* [EXERCISE DETAILS]: Could you write out the listing below again, swapping "screenshot" for "capture" everywhere and keeping everything else the same? Leave the pictures out of your answer.

┌─ INFORMATION PROVIDED

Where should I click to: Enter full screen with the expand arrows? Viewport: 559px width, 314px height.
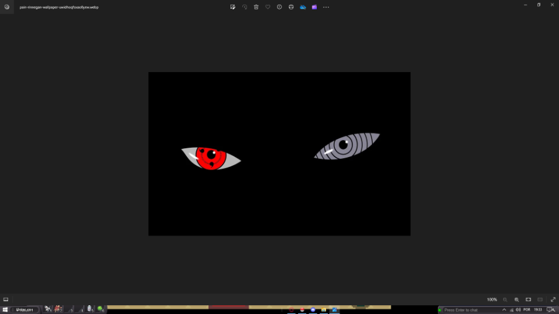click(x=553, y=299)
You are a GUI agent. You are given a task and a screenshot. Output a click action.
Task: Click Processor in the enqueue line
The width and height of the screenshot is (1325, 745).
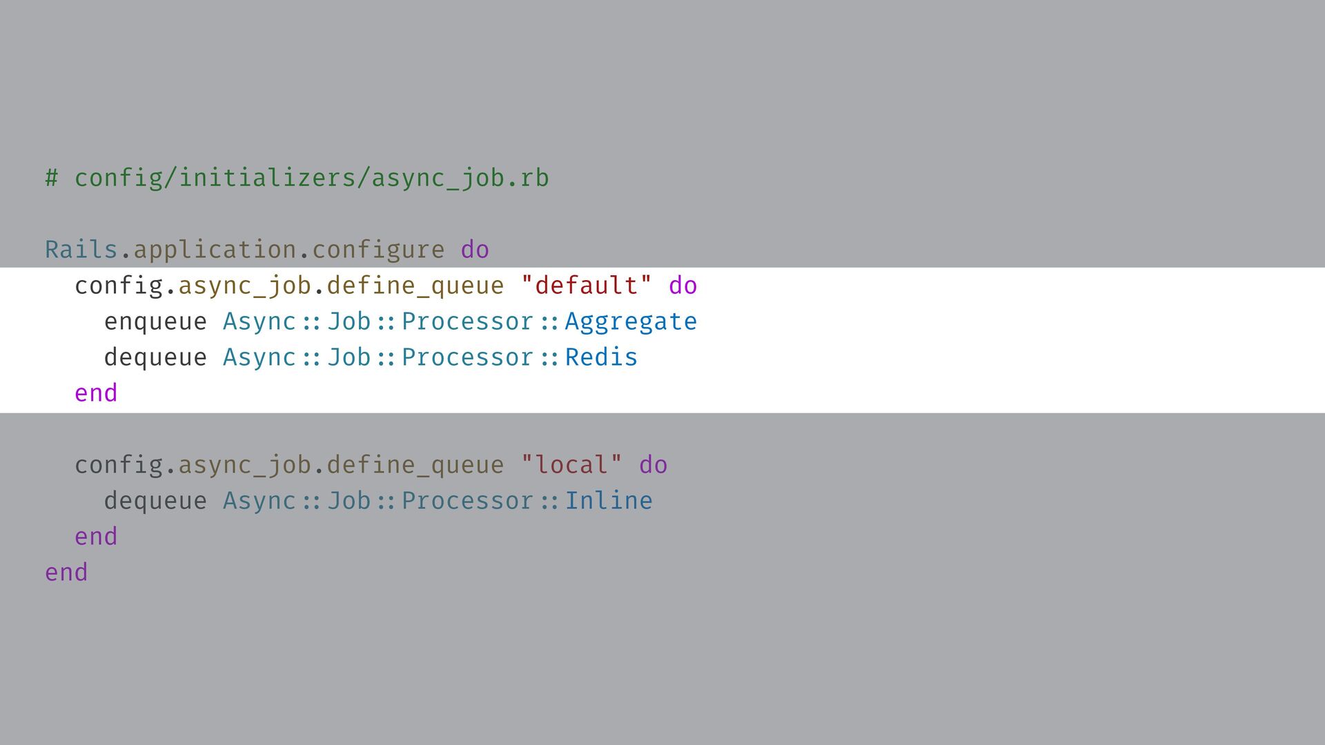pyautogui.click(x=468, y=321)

└─

* [OUTPUT OF THE TASK]:
Where should I click to: Enter full screen with the expand arrows? Viewport: 559px width, 314px height.
click(x=553, y=299)
You are a GUI agent. You are given a task and a capture. Output a click action.
Task: Click Processor in the enqueue line
The width and height of the capture is (1325, 745).
pyautogui.click(x=468, y=321)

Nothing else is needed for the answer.